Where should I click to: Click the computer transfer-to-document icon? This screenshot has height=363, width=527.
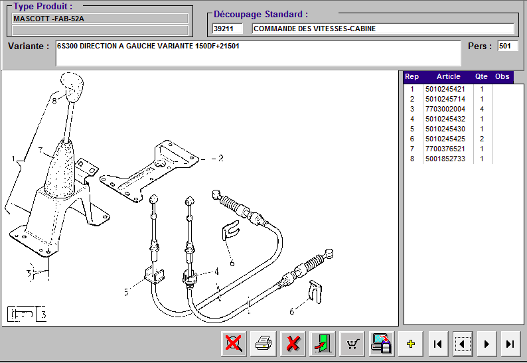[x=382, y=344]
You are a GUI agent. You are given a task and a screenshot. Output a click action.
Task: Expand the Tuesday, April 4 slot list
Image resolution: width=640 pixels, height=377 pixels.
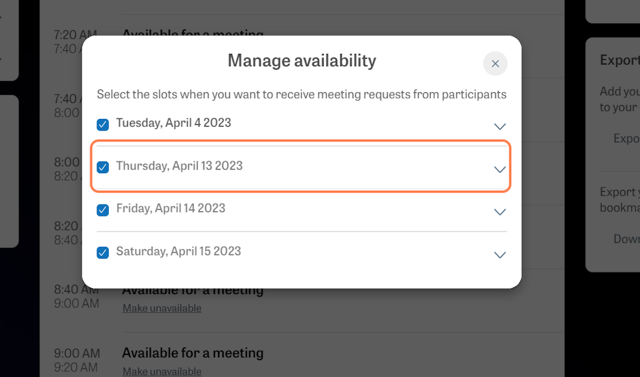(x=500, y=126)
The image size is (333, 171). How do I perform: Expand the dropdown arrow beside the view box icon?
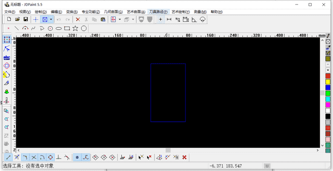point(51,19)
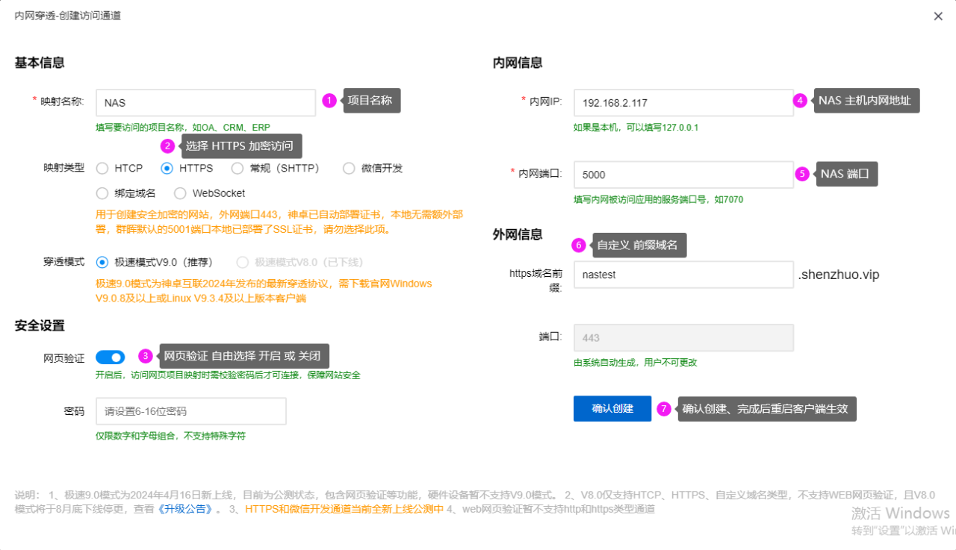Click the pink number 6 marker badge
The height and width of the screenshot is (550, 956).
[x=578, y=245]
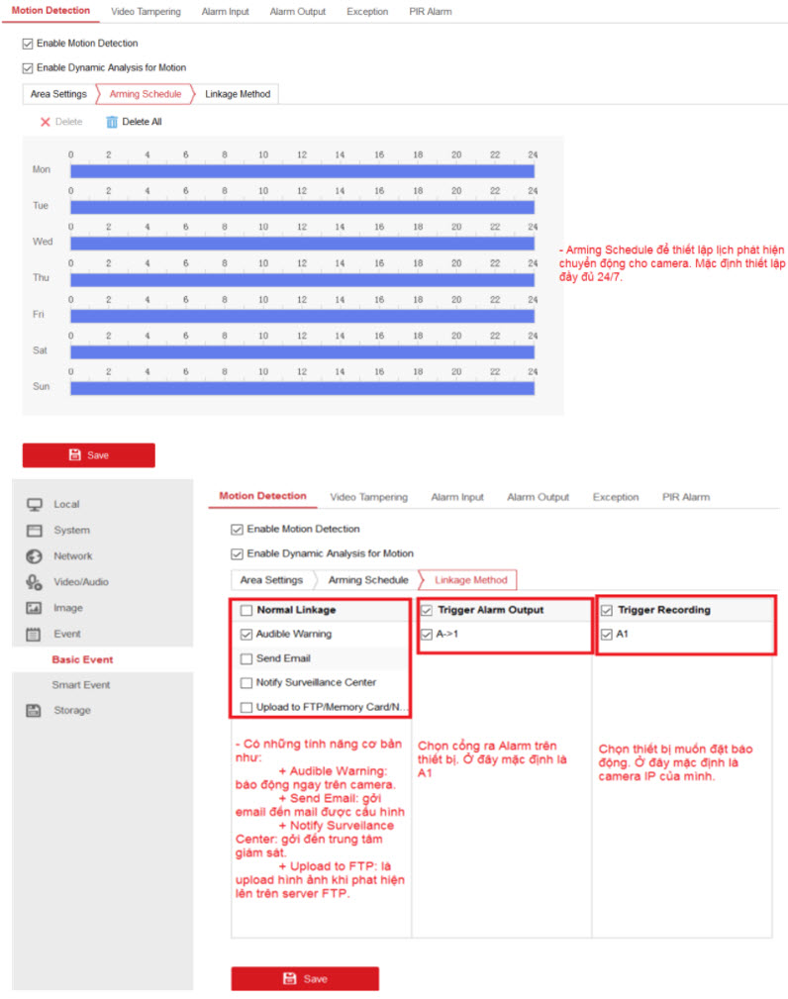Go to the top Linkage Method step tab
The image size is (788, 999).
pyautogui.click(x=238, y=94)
...
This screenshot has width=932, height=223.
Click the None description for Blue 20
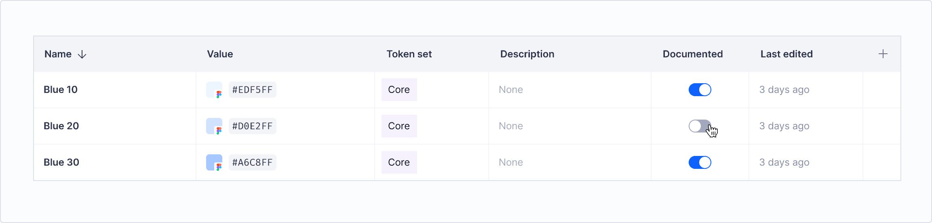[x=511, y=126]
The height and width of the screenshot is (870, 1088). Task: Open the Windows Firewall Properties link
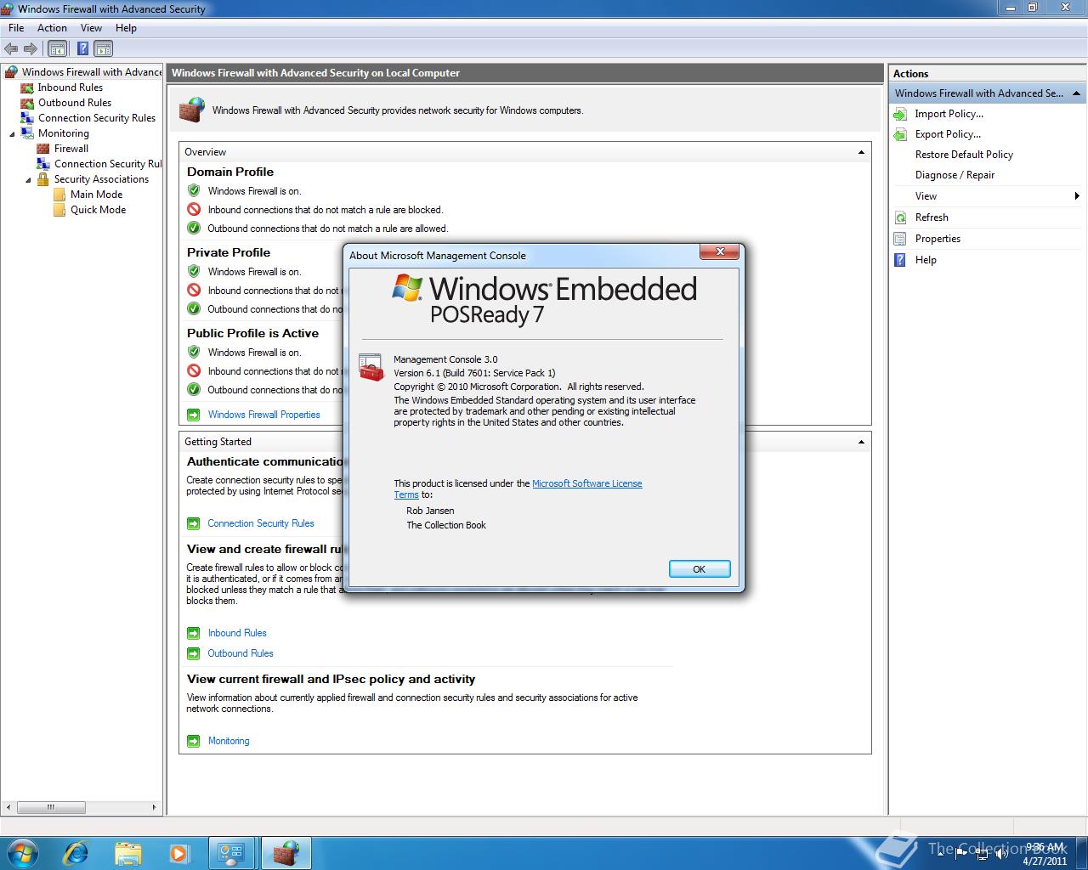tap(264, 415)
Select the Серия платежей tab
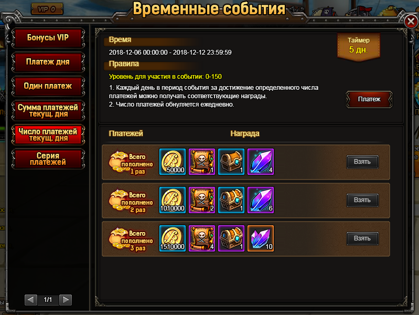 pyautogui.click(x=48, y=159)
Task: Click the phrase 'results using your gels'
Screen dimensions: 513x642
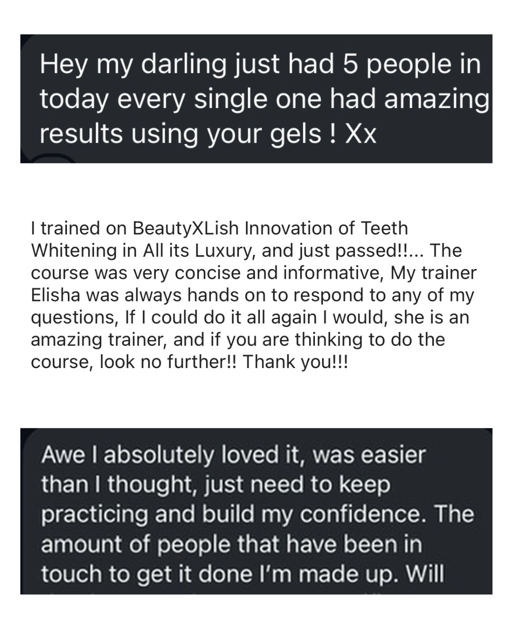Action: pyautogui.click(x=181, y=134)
--
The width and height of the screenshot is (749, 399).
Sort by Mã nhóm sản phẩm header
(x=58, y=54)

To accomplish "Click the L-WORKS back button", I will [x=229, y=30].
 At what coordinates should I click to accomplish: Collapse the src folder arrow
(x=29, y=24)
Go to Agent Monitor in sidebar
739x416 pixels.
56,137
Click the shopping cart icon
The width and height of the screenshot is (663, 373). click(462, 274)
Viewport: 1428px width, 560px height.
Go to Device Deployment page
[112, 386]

Assignment = Look through the listing above for the line with "Where should I" and the line with "Task: Expand the Tuesday, April 4 slot list". Write out exactly those lines and everything between, leaving out pictures.

Answer for the task =
Where should I click to: Click the computer transfer-to-document icon? This screenshot has height=363, width=527.
[x=382, y=344]
You are a GUI agent. You are given a task and a screenshot. Output a click action.
Task: Expand the Tuesday, April 4 slot list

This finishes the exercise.